+++ Data for analysis +++
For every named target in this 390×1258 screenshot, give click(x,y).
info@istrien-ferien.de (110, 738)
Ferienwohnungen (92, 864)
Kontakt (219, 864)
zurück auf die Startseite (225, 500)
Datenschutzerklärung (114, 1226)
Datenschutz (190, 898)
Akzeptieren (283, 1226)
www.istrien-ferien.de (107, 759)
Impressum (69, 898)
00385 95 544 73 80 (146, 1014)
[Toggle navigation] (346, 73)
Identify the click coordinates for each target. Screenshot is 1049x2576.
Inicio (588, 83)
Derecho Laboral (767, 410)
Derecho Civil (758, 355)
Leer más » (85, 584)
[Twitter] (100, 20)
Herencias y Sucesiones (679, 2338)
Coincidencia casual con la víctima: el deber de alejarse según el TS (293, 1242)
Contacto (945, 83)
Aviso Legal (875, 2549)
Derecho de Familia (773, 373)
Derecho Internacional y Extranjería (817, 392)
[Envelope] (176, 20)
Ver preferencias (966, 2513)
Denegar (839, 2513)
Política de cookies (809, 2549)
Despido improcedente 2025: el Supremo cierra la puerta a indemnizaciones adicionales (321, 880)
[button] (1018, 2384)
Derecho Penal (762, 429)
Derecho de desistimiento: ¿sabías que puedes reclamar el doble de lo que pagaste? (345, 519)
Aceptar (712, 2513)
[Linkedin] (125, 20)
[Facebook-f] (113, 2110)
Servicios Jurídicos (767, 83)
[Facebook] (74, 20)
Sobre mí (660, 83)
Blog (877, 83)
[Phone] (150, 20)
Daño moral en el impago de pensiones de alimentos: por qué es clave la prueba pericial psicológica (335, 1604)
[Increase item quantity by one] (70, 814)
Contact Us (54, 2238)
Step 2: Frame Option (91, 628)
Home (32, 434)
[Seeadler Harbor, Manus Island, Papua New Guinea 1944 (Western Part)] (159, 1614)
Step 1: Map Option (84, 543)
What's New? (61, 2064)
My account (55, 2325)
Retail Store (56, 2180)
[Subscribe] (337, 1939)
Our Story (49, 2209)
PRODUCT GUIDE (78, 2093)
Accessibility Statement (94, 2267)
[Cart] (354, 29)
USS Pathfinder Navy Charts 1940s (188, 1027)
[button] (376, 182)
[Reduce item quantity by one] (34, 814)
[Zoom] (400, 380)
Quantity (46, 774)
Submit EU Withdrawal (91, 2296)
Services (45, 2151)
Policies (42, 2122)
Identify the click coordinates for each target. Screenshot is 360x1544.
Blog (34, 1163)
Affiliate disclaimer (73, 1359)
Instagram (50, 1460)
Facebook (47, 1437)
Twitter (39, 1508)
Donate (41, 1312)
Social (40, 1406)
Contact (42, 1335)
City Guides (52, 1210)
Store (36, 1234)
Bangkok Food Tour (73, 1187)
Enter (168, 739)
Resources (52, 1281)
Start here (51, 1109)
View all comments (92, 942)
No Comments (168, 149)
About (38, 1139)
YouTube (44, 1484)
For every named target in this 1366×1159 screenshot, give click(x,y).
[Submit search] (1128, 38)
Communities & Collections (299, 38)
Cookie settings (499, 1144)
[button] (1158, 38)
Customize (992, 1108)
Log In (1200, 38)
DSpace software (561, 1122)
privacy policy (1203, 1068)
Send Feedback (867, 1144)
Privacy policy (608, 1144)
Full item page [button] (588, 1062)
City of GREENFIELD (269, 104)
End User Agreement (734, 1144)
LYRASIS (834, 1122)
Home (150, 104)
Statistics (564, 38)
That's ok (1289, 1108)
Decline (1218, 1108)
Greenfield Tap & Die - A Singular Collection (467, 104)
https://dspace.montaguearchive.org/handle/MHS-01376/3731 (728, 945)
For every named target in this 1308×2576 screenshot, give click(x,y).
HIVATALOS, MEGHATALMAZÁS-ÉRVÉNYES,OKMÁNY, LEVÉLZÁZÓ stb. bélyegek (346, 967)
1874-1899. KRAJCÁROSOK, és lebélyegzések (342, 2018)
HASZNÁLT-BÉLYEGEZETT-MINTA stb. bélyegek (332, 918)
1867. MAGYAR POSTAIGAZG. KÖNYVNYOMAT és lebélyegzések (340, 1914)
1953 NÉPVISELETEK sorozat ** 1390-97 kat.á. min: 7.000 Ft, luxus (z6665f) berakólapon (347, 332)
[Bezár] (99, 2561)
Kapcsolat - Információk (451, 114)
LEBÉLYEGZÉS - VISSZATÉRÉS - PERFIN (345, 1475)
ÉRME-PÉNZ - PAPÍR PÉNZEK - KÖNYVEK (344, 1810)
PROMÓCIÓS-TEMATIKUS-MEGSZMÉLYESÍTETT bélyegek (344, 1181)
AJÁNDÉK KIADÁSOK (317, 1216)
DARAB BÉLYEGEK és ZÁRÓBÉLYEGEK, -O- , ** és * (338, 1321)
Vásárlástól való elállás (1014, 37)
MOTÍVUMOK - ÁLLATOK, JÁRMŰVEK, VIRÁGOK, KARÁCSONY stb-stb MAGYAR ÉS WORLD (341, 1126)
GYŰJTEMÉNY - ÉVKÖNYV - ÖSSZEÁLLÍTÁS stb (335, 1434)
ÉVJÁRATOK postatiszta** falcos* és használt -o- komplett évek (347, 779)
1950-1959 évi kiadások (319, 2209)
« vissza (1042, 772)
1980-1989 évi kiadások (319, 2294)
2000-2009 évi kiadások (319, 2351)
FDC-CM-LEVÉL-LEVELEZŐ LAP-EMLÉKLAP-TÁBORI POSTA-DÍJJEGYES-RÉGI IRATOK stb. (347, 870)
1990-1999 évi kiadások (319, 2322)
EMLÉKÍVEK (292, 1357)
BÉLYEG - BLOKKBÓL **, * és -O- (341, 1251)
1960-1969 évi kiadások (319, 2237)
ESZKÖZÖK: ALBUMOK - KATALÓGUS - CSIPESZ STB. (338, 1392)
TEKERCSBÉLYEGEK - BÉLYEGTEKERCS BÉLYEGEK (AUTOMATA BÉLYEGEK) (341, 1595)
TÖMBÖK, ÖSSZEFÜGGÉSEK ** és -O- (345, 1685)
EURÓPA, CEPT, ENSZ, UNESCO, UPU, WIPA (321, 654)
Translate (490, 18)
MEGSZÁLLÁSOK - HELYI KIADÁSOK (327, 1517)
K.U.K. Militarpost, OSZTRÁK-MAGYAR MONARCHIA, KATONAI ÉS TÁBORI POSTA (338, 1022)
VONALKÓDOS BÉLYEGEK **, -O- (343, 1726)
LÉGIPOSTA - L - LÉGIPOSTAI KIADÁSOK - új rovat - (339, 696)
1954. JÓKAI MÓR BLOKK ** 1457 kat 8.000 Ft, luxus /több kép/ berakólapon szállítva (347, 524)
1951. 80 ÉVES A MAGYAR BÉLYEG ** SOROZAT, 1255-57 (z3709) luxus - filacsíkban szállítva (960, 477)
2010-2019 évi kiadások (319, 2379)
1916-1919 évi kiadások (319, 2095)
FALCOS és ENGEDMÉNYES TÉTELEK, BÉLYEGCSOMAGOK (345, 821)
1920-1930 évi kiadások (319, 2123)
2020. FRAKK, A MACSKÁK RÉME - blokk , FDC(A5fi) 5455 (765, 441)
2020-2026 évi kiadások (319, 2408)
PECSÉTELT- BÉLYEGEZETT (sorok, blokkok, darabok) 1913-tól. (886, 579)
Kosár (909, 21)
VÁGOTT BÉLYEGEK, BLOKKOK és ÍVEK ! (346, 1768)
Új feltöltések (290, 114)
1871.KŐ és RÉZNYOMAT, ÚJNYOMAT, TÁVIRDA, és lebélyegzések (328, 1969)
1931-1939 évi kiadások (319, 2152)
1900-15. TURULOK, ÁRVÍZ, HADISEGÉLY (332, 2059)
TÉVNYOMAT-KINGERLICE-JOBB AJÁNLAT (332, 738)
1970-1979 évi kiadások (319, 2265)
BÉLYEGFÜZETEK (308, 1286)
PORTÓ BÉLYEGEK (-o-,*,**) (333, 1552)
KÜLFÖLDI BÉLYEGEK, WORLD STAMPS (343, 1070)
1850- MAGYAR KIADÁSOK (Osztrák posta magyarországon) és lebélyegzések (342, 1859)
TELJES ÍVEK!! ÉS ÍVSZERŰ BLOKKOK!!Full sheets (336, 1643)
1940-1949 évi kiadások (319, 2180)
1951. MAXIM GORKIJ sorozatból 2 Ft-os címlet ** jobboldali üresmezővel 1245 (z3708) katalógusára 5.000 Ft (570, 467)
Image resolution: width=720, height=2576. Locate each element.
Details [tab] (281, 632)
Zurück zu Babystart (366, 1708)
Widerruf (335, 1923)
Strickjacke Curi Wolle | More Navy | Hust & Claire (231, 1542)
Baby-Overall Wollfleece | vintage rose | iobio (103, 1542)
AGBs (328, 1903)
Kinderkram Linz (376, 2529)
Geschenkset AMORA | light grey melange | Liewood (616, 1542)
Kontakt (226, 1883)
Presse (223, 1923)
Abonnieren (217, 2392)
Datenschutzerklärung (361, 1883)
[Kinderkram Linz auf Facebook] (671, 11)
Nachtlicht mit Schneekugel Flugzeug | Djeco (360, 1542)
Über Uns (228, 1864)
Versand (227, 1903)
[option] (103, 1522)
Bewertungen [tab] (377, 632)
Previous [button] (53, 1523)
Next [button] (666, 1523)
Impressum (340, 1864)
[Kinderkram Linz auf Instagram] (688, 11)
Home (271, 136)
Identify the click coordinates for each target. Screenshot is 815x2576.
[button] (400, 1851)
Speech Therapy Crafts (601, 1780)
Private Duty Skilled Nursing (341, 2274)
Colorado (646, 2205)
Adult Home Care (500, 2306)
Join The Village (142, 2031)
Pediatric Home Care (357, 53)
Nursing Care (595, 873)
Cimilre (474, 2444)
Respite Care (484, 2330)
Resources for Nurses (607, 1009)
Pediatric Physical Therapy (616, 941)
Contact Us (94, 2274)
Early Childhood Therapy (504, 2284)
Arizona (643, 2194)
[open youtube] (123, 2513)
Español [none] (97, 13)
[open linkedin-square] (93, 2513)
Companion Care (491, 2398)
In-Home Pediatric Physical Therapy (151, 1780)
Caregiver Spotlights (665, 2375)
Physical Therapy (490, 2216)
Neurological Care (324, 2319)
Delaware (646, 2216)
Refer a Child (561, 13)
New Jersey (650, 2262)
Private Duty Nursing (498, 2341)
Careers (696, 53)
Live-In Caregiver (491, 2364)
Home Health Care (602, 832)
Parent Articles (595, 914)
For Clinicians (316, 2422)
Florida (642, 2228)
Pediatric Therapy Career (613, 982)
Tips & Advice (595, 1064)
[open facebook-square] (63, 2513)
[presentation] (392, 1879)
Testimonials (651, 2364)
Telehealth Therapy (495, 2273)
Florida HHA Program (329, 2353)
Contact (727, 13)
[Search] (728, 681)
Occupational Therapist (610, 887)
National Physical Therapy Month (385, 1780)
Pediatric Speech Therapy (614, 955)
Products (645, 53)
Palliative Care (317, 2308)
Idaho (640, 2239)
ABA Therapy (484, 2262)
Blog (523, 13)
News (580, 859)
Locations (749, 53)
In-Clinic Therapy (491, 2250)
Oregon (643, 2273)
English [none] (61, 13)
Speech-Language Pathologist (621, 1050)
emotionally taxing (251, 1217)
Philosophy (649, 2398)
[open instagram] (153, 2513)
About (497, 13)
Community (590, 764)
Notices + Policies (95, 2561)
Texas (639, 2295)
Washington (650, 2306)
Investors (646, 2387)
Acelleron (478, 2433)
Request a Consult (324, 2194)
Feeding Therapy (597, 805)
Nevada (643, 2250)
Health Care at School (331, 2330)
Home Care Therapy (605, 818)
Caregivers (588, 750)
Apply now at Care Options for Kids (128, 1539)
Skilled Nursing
+++
Work order
Give back, exactly as written, the stretch from the line with "Derecho Internacional y" through the line with "Services (45, 2151)", and no other lines from the records above.

Solution for this task
Derecho Internacional y Extranjería (817, 392)
[Envelope] (176, 20)
Ver preferencias (966, 2513)
Denegar (839, 2513)
Política de cookies (809, 2549)
Despido improcedente 2025: el Supremo cierra la puerta a indemnizaciones adicionales (321, 880)
[button] (1018, 2384)
Derecho Penal (762, 429)
Derecho de desistimiento: ¿sabías que puedes reclamar el doble de lo que pagaste? (345, 519)
Aceptar (712, 2513)
[Linkedin] (125, 20)
[Facebook-f] (113, 2110)
Servicios Jurídicos (767, 83)
[Facebook] (74, 20)
Sobre mí (660, 83)
Blog (877, 83)
[Phone] (150, 20)
Daño moral en el impago de pensiones de alimentos: por qué es clave la prueba pericial psicológica (335, 1604)
[Increase item quantity by one] (70, 814)
Contact Us (54, 2238)
Step 2: Frame Option (91, 628)
Home (32, 434)
[Seeadler Harbor, Manus Island, Papua New Guinea 1944 (Western Part)] (159, 1614)
Step 1: Map Option (84, 543)
What's New? (61, 2064)
My account (55, 2325)
Retail Store (56, 2180)
[Subscribe] (337, 1939)
Our Story (49, 2209)
PRODUCT GUIDE (78, 2093)
Accessibility Statement (94, 2267)
[Cart] (354, 29)
USS Pathfinder Navy Charts 1940s (188, 1027)
[button] (376, 182)
[Reduce item quantity by one] (34, 814)
[Zoom] (400, 380)
Quantity (46, 774)
Submit EU Withdrawal (91, 2296)
Services (45, 2151)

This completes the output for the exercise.